It was January 2011 when the governor first red-lined the Adult Day Health Care program for elimination as a Medi-Cal benefit. Since then, it has been rescued, cut in half, eliminated altogether, reinstated and replaced.
Yesterday the replacement program, Community Based Adult Services, went into effect. For about 32,000 former beneficiaries of ADHC, the changeover will go relatively unnoticed. Most of the currently open centers are expected to remain open, and CBAS benefits are similar to those in the now extinct ADHC program.
“It’s a culmination of months of hard work, developing a program that’s appropriate and useful for former ADHC participants,” Norman Williams of the Department of Health Care Services said. “We had a goal of a program that would allow people to remain independent and living in the community.”
There are several unresolved issues with CBAS:
- First and foremost, there is a contempt-of-court motion alleging the state has not followed terms of the settlement. Disability Rights California, which filed the contempt motion, and DHCS are trying to reach a settlement this week. If they can’t come to an agreement, a hearing will be scheduled in U.S. District Court.
- Many centers providing adult day services in California are for-profit businesses. The state has told centers that to be eligible for Medi-Cal funding through the new program, they must convert to not-for-profit status by July 1. That poses a significant hurdle for many centers. “The state might make exceptions in some cases,” Williams said, particularly since the state needs to keep most of those centers open to provide services for the 32,000 people so far approved for the CBAS program.
- The 7,800 former ADHC beneficiaries who were denied CBAS care may still appeal those decisions. There may be quite a few appeals; in some of those denials, the state had already given initial approval.
That is one of the central concerns in the contempt lawsuit.
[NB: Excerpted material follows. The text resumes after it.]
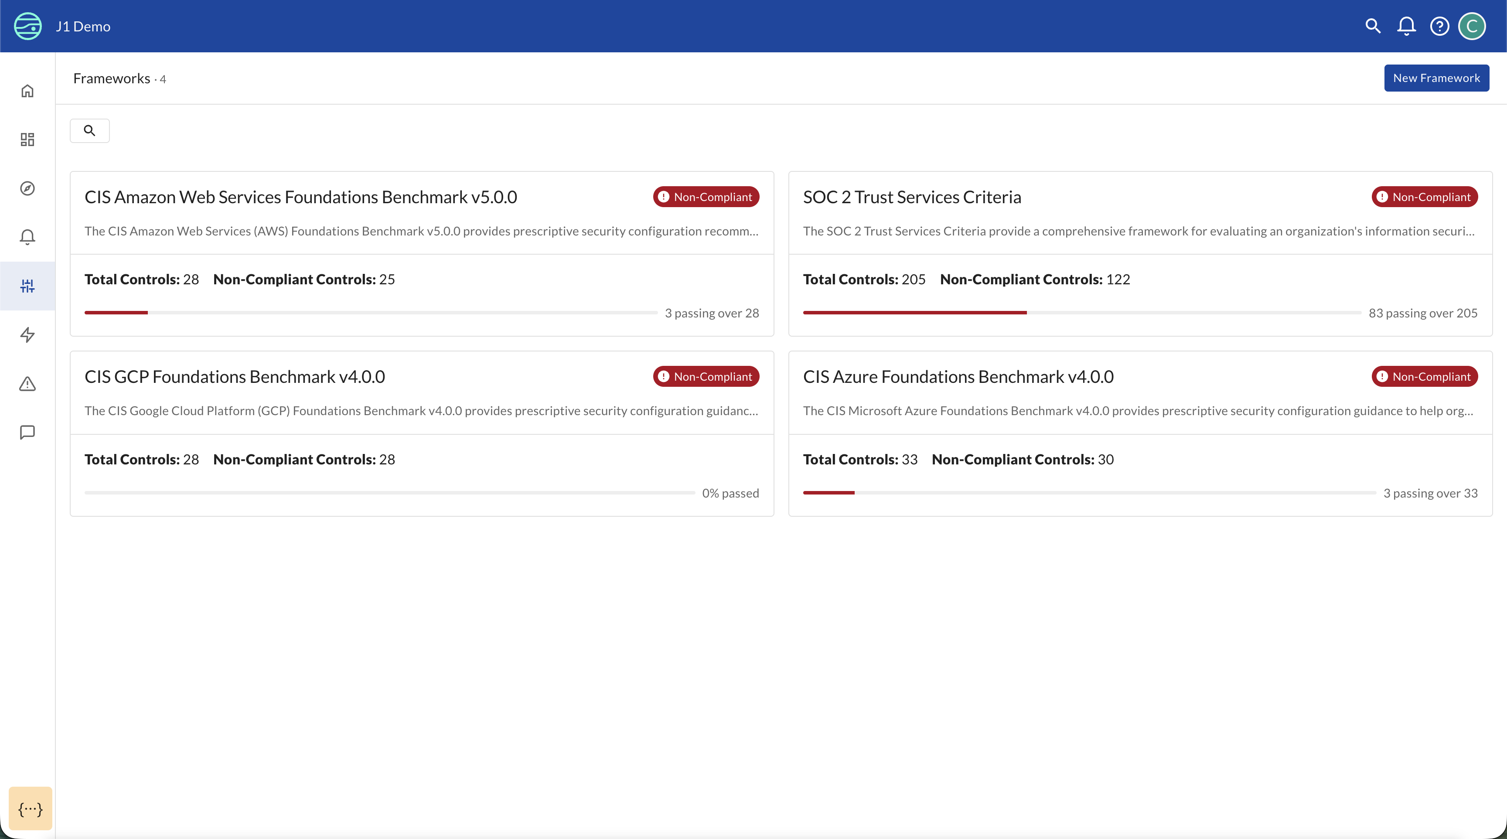Select the Compliance sliders icon in sidebar
This screenshot has width=1507, height=839.
pyautogui.click(x=27, y=286)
In some cases, nurses conducted face-to-face interviews, approved patient eligibility for CBAS but had their approvals reversed in subsequent reviews by nurse evaluators.
In the settlement agreement, the language spells out when reviews should be done: “Second-level reviews shall be conducted in all cases in which the outcome of a face-to-face assessment is that a Class Member is not eligible for CBAS.”
It does not say, however, that reviews should be done of cases in which the patient is found to be eligible in a face-to-face assessment.
Williams said there’s another way to look at it. A second-level review is different, he said, in that it only involves cases where a patient has been found ineligible. But every case with a face-to-face interview also included a review by another nurse, and that person does have the authority to change the first nurse’s conclusion, Williams said.
“The face-to-face assessment includes the [quality assessment] component,” Williams said. “When we developed the protocol collaboratively, when we trained the assessors and the centers, that included the review step for everyone.”